Winkelmann apologized in an emailed statement to the Review-Journal and said she wished she had been “more thoughtful in how I directed the conversation.”

“This week has been very difficult for members of our community, and we have allowed students space in our classes to discuss how they have been affected and to openly convey their feelings,” she wrote. “I regret that my comments caused more pain during this difficult time. Emotions were running high and I wish I would have been more thoughtful in how I directed the conversation.”

UNLV issued a statement that said Winkelmann’s comments were insensitive, but did not announce any potential disciplinary action against her.

“While we respect academic freedom in the classroom and the right to free speech, we believe the comments were insensitive, especially given the series of events this week and the healing process that has begun in the community,” university spokesman Tony Allen said, according to the Review-Journal. . . .

May closes the article by noting: Conservatives have long advocated for free speech on college campuses, yet have remained quiet when the White House suggested disciplinary action be taken against a professor who was well within her free speech rights.

One could argue perhaps, that the Far Right has been advocating for the free speech rights of speakers invited to campuses and that the context in this instance is very different: that someone teaching a course has an audience that is, in effect, captive, rather than an audience voluntarily attending an extracurricular event.

One could make that argument, but most commentators on the Far Right have not made it when politically Conservative faculty members have made similarly controversial remarks in their classrooms or on social media. In fact, those commentators have almost always argued quite the opposite, not just in defending like-minded individuals but also in defending academic enterprises funded by Far Right billionaires for the express purpose of promoting their very partisan and provocative political agendas.

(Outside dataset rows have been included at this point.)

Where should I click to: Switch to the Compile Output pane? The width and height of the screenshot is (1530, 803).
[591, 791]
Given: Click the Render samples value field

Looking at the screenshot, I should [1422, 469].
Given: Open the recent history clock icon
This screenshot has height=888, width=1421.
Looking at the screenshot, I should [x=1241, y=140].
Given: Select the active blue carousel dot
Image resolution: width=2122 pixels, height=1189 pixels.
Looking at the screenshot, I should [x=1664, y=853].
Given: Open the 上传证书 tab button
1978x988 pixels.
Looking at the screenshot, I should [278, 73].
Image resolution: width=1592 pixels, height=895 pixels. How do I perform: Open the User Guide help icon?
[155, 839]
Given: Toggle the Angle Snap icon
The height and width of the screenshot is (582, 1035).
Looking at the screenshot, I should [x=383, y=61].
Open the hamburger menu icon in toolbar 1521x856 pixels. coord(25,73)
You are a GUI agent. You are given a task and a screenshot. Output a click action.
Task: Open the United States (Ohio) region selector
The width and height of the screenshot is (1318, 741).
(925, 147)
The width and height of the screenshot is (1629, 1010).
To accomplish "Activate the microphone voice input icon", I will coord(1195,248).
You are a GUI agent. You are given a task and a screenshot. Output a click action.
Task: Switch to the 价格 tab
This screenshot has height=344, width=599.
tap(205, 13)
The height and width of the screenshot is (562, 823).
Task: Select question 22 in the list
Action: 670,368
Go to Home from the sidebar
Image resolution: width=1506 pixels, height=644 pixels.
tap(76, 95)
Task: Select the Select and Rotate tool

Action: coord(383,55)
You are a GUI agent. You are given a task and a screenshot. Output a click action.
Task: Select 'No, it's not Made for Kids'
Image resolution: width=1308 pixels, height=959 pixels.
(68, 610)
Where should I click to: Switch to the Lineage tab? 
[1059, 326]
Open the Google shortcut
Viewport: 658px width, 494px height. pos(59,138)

Unlike many on the Far Right, I would argue that the norms that govern these kinds of judgements are not absolute but relative, measured not against some fixed standard or ideal but on a scale against similar cases. But if one wishes to argue that the norms are absolute, then, quite obviously, one cannot credibly argue that they ought to be applied selectively. Likewise, if one accepts that the norms are relative, then one must also ask whether the accuracy of an observation mitigates whatever seems to make it inappropriate—that is, to what degree it is inappropriate to respond in kind to statements that have themselves very flagrantly violated norms.

Beyond the astonishingly selective self-righteousness in Sander’s condemning Winklemann for “such divisive, inaccurate and irresponsible rhetoric,” the Far Right’s fundamental conundrum is that if it does not condemn Trump for his obliteration of the norms of behavior and rhetoric to which all previous presidents have been held, then it has reduced its assertions about norms to empty talking points grounded not even in ideology but only in reflexive partisanship, in simple political expediency. In short, in not condemning the complete disregard for longstanding norms, they are complicit in their obliteration.

In the current context, arguments over the appropriateness of certain types of speech no longer have any real baseline. Appropriate speech is becoming the equivalent of loitering. It not only depends on how you look and where you are, but it also excludes whole classes of people. For instance, someone in an expensive suit or dress will never be arrested, or even challenged by police, for loitering on a street corner in a low-income neighborhood. Instead, if the police do stop, it will be to ask the person if he or she needs any help.